Building a CPRNG called Terninger - Part 16 Worker Loop State

Wiring up the worker loop to load and save state.

Background

There’s been a short (well, long) delay getting this post up. Sorry about that. 🙁

You can read other Terninger posts which outline my progress building a the Fortuna CPRNG, or see the source code.

So far, I’ve put Terninger into production in makemeapassword.ligos.net.

And we’re up to the third and final part of persistent state:

  1. Saving and loading the state.
  2. Getting and setting the state from components which make up Terninger.
  3. Integrating points 1 and 2 with the main entropy gathering worker loop (this post).

Goal

We have the interfaces and implementations to load and save state from disk, and get and set that state on in-memory objects.

We now need to wire up the main PooledEntropyCprngGenerator loop to load state on start up, and save when required.

Details

Here are the requirements in detail:

  • Load previous state from disk (if it exists) on start up.
  • Set internal object state based on loaded data.
  • Periodically read internal object state, and save to disk.
  • When stopping, save final object state.

Main Worker Loop

Terninger has a main worker loop. It is a single thread which keeps running for the lifetime of a Terninger PooledEntropyCprngGenerator to gather entropy. Basically, a giant while() loop.

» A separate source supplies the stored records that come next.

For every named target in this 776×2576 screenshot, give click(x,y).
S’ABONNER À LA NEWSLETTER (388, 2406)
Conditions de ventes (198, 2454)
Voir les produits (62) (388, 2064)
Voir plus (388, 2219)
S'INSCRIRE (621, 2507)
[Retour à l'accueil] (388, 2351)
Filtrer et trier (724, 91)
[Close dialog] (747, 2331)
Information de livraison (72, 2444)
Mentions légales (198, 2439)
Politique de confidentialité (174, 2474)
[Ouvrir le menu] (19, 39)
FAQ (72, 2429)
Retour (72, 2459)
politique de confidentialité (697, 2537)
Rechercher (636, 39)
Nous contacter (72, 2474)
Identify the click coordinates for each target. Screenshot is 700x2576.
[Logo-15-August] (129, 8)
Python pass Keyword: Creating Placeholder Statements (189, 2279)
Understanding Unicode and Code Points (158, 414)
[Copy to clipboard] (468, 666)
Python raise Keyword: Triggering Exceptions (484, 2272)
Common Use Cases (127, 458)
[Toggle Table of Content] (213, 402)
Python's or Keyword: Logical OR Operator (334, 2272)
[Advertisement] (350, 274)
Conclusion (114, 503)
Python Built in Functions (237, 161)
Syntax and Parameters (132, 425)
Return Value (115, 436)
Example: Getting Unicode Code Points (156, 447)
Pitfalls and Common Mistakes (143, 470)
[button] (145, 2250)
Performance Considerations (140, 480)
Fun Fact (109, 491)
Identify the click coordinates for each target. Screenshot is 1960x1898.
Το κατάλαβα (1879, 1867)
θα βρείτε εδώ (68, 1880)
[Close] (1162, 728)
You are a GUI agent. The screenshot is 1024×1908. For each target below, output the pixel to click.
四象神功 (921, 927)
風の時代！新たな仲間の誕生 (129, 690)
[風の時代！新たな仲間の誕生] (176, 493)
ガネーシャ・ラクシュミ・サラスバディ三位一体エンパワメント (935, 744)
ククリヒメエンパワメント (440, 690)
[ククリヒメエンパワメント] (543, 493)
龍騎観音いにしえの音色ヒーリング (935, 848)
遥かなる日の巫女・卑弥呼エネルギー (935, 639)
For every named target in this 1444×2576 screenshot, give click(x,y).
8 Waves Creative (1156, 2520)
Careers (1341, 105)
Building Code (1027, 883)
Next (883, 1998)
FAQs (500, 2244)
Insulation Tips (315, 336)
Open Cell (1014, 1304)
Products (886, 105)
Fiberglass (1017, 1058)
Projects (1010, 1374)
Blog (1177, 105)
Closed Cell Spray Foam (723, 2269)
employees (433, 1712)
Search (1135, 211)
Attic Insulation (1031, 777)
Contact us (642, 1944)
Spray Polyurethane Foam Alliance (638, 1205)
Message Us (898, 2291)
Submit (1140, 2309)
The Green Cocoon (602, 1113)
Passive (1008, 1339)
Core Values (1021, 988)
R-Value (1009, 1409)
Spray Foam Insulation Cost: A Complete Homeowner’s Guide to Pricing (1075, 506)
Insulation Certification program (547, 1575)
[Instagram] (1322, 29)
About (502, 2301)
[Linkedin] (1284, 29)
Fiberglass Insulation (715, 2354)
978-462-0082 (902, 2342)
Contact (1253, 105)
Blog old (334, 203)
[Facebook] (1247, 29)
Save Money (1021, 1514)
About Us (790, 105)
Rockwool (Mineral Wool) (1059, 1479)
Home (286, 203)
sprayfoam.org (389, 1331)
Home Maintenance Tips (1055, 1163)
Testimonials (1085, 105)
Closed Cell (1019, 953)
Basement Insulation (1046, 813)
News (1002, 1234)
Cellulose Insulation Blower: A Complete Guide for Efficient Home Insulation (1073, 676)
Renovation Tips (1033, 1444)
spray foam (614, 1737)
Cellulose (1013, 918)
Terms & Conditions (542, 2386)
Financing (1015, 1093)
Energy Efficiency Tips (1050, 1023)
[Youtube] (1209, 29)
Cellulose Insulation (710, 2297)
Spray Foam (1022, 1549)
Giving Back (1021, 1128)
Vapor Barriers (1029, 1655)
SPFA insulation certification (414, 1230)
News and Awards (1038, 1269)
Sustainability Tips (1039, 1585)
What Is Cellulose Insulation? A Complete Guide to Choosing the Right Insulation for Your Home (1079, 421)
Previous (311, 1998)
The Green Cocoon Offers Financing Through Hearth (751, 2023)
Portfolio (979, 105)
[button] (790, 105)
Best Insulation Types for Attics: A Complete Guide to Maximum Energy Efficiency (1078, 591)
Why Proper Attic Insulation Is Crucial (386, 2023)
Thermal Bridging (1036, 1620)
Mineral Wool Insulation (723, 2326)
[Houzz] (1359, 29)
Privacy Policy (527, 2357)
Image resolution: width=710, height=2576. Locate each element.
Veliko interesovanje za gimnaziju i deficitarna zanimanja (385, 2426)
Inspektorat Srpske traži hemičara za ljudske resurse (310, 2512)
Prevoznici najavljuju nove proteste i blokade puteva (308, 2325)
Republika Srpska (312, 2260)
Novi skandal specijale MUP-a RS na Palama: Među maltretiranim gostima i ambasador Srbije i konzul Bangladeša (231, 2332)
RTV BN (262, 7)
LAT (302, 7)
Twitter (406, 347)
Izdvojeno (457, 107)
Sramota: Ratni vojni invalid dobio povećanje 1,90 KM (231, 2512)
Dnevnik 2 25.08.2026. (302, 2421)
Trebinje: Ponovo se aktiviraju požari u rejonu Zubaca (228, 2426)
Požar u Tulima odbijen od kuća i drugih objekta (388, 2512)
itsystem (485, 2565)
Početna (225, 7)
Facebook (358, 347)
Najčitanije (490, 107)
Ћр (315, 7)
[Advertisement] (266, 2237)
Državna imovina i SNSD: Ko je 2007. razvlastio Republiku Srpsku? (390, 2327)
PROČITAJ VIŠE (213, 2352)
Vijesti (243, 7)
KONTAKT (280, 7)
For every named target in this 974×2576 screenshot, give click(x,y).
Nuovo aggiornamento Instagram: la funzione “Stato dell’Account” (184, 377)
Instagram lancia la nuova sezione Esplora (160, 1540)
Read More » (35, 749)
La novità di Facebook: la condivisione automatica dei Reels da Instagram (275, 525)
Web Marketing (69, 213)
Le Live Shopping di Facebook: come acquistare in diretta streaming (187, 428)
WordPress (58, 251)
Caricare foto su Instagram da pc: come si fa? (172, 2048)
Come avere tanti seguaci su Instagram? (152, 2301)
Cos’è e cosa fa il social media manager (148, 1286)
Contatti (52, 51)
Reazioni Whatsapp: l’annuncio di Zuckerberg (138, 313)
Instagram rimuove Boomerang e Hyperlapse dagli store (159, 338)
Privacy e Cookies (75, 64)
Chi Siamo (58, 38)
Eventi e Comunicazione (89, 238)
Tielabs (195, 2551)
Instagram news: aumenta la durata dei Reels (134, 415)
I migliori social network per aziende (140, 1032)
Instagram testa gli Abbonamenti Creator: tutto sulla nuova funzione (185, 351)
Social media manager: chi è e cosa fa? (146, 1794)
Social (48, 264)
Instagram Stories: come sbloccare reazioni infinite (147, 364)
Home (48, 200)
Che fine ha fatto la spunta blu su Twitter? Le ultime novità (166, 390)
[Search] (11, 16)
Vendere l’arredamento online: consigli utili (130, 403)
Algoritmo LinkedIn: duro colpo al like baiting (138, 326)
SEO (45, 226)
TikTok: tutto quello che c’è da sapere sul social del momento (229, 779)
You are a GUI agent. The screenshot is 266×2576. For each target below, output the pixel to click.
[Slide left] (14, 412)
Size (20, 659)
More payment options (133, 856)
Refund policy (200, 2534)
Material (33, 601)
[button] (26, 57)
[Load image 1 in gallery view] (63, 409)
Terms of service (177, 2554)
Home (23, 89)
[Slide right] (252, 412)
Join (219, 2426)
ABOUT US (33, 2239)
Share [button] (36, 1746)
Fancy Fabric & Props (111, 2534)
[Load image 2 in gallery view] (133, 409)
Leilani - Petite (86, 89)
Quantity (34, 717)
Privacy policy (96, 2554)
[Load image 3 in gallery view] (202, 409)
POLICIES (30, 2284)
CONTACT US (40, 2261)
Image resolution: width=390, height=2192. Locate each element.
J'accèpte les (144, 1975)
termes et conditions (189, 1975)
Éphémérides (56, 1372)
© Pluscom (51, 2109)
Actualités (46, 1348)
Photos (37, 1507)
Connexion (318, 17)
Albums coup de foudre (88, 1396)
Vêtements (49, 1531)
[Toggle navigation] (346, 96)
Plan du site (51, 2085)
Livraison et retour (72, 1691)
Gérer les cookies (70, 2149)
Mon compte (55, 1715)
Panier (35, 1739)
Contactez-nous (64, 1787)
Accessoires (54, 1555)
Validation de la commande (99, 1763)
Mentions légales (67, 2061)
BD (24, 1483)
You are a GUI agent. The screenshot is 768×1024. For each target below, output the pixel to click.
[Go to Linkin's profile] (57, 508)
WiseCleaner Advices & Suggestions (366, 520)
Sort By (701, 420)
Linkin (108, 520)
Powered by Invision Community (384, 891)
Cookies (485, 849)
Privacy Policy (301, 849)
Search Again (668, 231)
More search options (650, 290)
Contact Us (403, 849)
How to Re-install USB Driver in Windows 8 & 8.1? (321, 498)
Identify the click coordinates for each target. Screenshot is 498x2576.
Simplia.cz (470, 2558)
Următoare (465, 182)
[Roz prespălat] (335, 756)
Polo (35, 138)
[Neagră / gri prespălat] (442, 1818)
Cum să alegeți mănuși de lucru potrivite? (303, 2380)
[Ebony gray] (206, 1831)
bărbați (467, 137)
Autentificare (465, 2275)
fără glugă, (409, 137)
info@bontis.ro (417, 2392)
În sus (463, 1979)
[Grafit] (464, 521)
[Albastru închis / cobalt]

Well, now it needs a beginning and an end. To load and save state at the start and finish.

It will look roughly like:

LoadState();
WorkerLoop();
SaveState();

Let’s look at the load, save and loop changes in a bit more detail.

Load / Set

Before the worker loop starts, we load persistent state from disk, and initialise related objects.

At the top level, there isn’t much exciting going on. The only notable thing is .GetAwaiter().GetResult(), because we are running in a top level thread and can’t do await.

var persistentState = TryLoadPersistentState().GetAwaiter().GetResult();
InitialiseInternalObjectsFromPersistentState(persistentState);

TryLoadPersistentState() does the actual load, wrapped in an exception handler in case of errors. Failures can be safely ignored and the generator will act as if it was a brand new instance.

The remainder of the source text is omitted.